(Study material)
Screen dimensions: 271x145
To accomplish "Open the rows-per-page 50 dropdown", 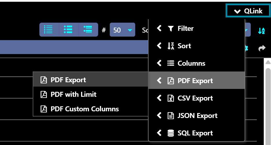I will coord(122,30).
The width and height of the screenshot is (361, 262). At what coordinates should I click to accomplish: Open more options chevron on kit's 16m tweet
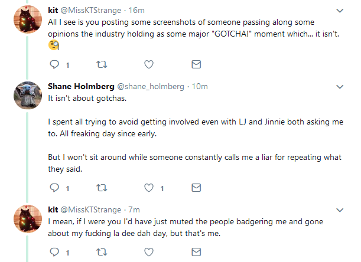[340, 11]
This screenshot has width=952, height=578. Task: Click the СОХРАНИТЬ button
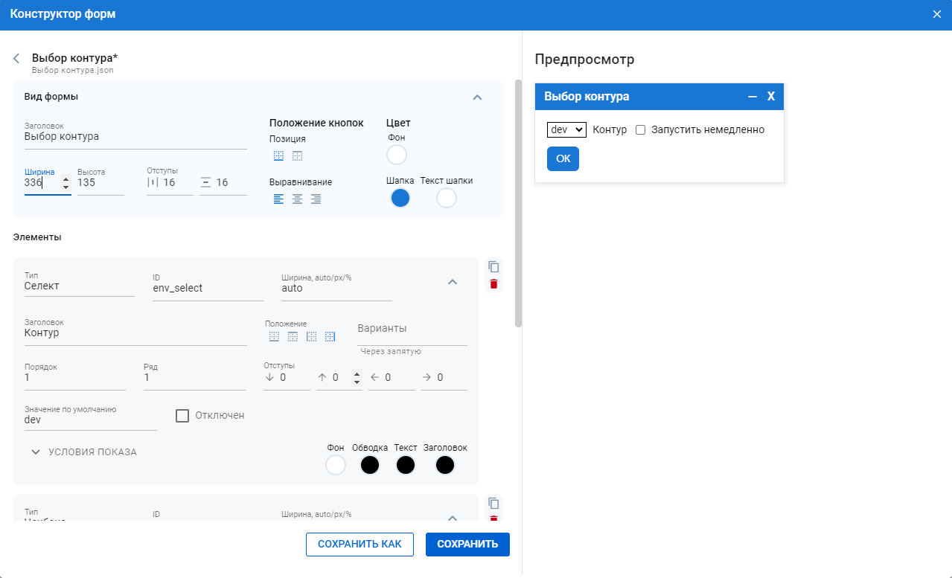coord(467,545)
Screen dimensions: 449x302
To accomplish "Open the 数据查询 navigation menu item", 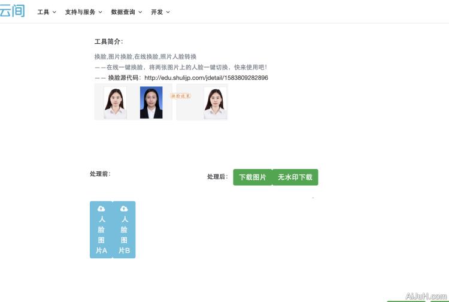I will click(123, 12).
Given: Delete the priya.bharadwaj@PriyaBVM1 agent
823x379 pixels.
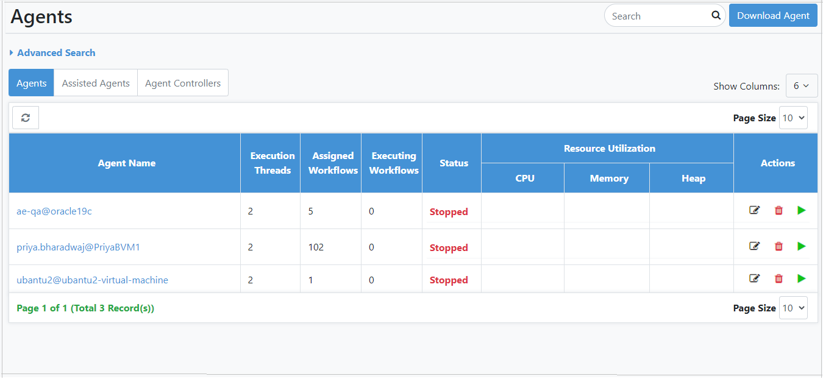Looking at the screenshot, I should [778, 246].
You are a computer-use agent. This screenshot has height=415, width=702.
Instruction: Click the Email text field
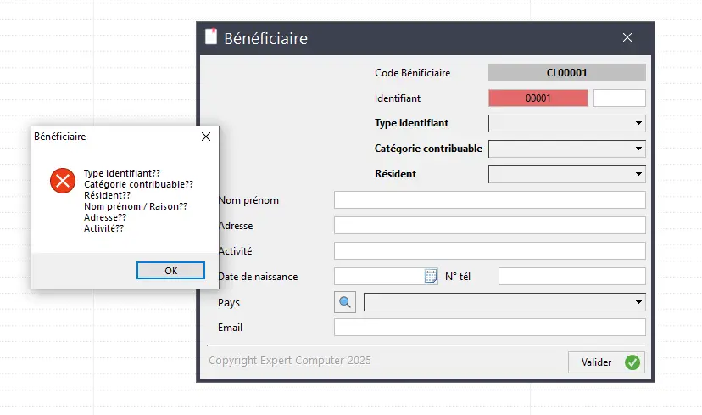click(x=489, y=328)
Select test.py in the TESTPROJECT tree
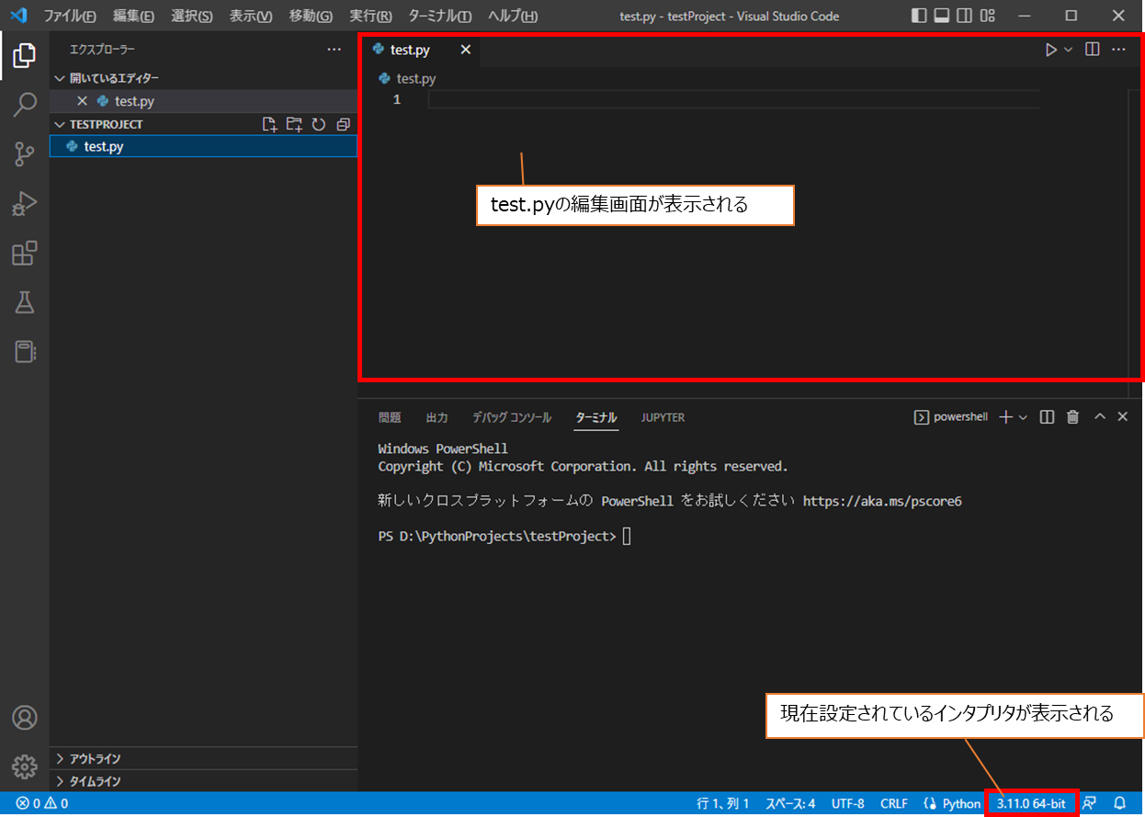Image resolution: width=1145 pixels, height=817 pixels. tap(103, 146)
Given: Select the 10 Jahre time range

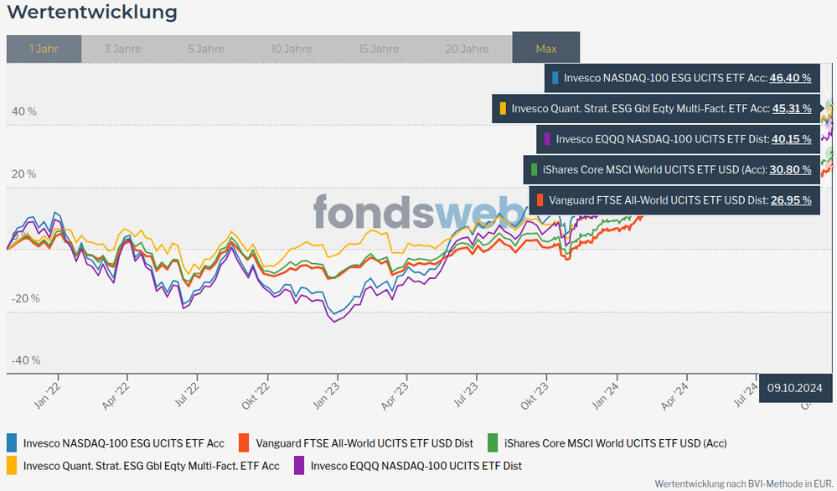Looking at the screenshot, I should click(x=292, y=49).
(End Study material)
● Task to carry out
Would you write out exactly the lines of the data from the one holding "Select test.py in the TESTPROJECT tree" to the final line, both included, with pictures left out?

● Answer box
Select test.py in the TESTPROJECT tree
Image resolution: width=1145 pixels, height=817 pixels. tap(103, 146)
Given: Select the 10 Jahre time range

Looking at the screenshot, I should click(x=292, y=49).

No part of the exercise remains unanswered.